Iron Cross of Project Management
The idea is that you can only choose 3/4 characteristics and you cannot have the 4th one. For example, a project can be good+fast+done, but it won't be cheap. Or the project can be cheap+fast+done, but it won't be good.
Agile is all about data
You need to continuously gather data to make accurate predictions about the project end date and how best to set the coefficients of the Iron Cross.
Data to gather includes:
average velocity = how many story points the team achieves in 1 iteration.
burn-down chart = the remaining story points in a sprint.
Average Velocity -> Calculated Completion Date
Use the first 4-5 iterations' average velocity to make the first prediction on when the project is done.
Continuously use this data to verify the project's completion date.
Due to business reasons, there is an urgency to finish the project before the calculated completion date. In this case, the project manager might look at the Iron Cross coefficients and tweak them to gain speed.
be faster: add more people to the project (! first drop in speed until the developers get accustomed to the project, then increased speed)
reduce quality (! it should be avoided – the only way to go fast is to go well)
reducing scope: some features are taken out.
business value order: reset the priority of the feature that need to be implemented.
Sprint vs. Iteration
The 1-2 week(s) units during which the team works on stories should be called iteration and not sprint. The meaning of the word iteration reflects more the idea that after 1-2 weeks we need to have another working version of the application.

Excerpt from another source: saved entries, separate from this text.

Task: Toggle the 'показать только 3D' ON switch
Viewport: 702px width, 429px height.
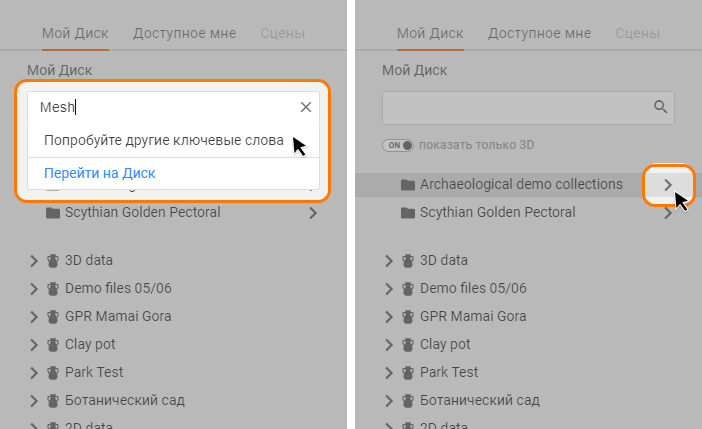Action: click(398, 145)
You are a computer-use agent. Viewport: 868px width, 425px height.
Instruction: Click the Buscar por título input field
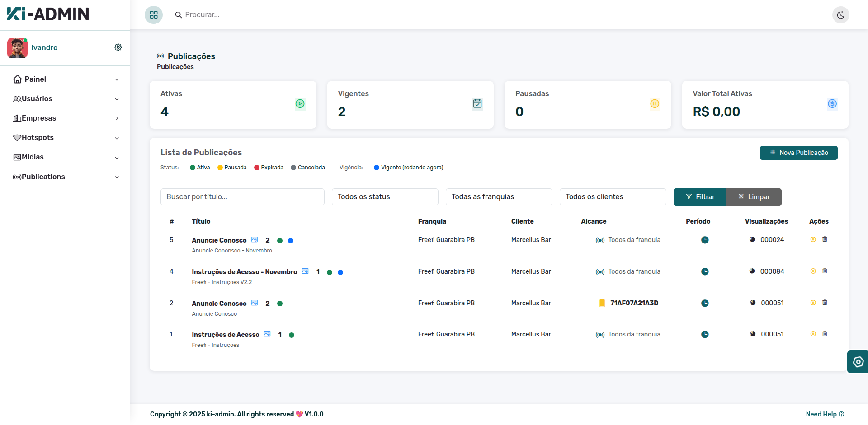click(242, 197)
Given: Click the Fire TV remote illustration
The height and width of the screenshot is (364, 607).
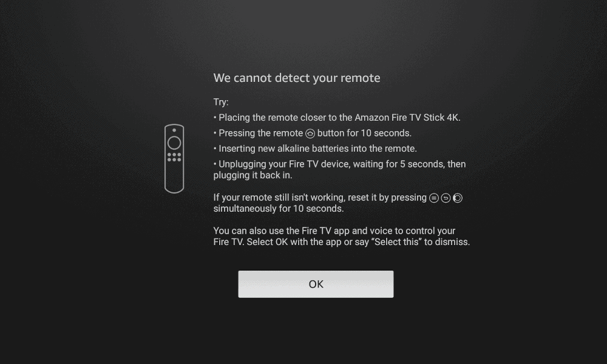Looking at the screenshot, I should pyautogui.click(x=174, y=158).
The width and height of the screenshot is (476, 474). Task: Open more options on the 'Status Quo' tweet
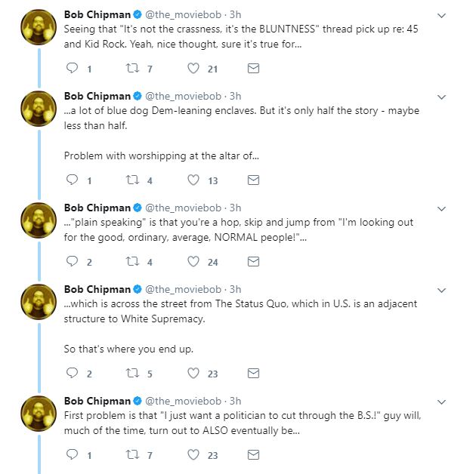(x=441, y=291)
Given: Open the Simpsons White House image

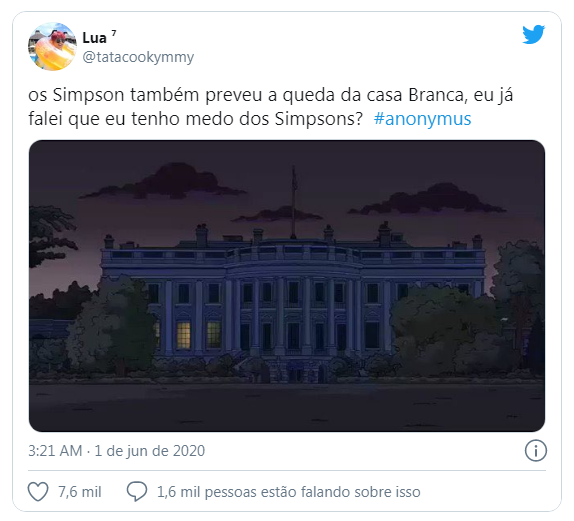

The meaning of the word sprint gives the working unit an underlying feeling of urgency – that stories and tasks must be finished as fast as possible.
Working on the project is a marathon, not a sprint.
Iteration 0
lay out the initial plan
estimate stories
set up the development environment (dependencies, package manager etc.)

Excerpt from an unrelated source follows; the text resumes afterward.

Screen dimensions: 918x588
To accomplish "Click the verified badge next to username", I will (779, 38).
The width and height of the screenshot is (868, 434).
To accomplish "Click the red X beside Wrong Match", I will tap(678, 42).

set up CI/CD from beginning
XP - The Circle of Life
Outer Ring = Business-facing practices of XP
Planning Game = break down a project into features, stories, and tasks; it provides guidance for the estimation, prioritization, and scheduling of those features, stories, and tasks.
Small Release = guides the team to work in bite-sized chunks.
Acceptance Tests = provide the definition of "done" for features, stories, and tasks.
Whole Team = a development team is composed of many different functions, including programmers, testers, and managers, who all work together towards the same goal.
Middle Ring = Team-facing practices of XP
Sustainable Pace
Marathon Pace; a practice that keeps the development team from burning their resources too quickly and running out of steam before the finish line; developer should not work more than 40h/week.
well-tested, continuously integrated, continuously deployed code
Collective Ownership = ensure that knowledge silos do not occur
Continuous Integration = continuously integrate your feature to the main code to close the feedback loop
Metaphor = practice that creates and promulgates the vocabulary of the business, adopted by the team to communicate.
Inner Ring = Programmer-facing practices of XP
Pairing = it ensures that knowledge is shared and there is collaboration that drives innovation and accuracy
Simple Design = writing simple code should be the goal; the developer continuously evaluate whether there is an easier/simpler way to introduce the same functionality.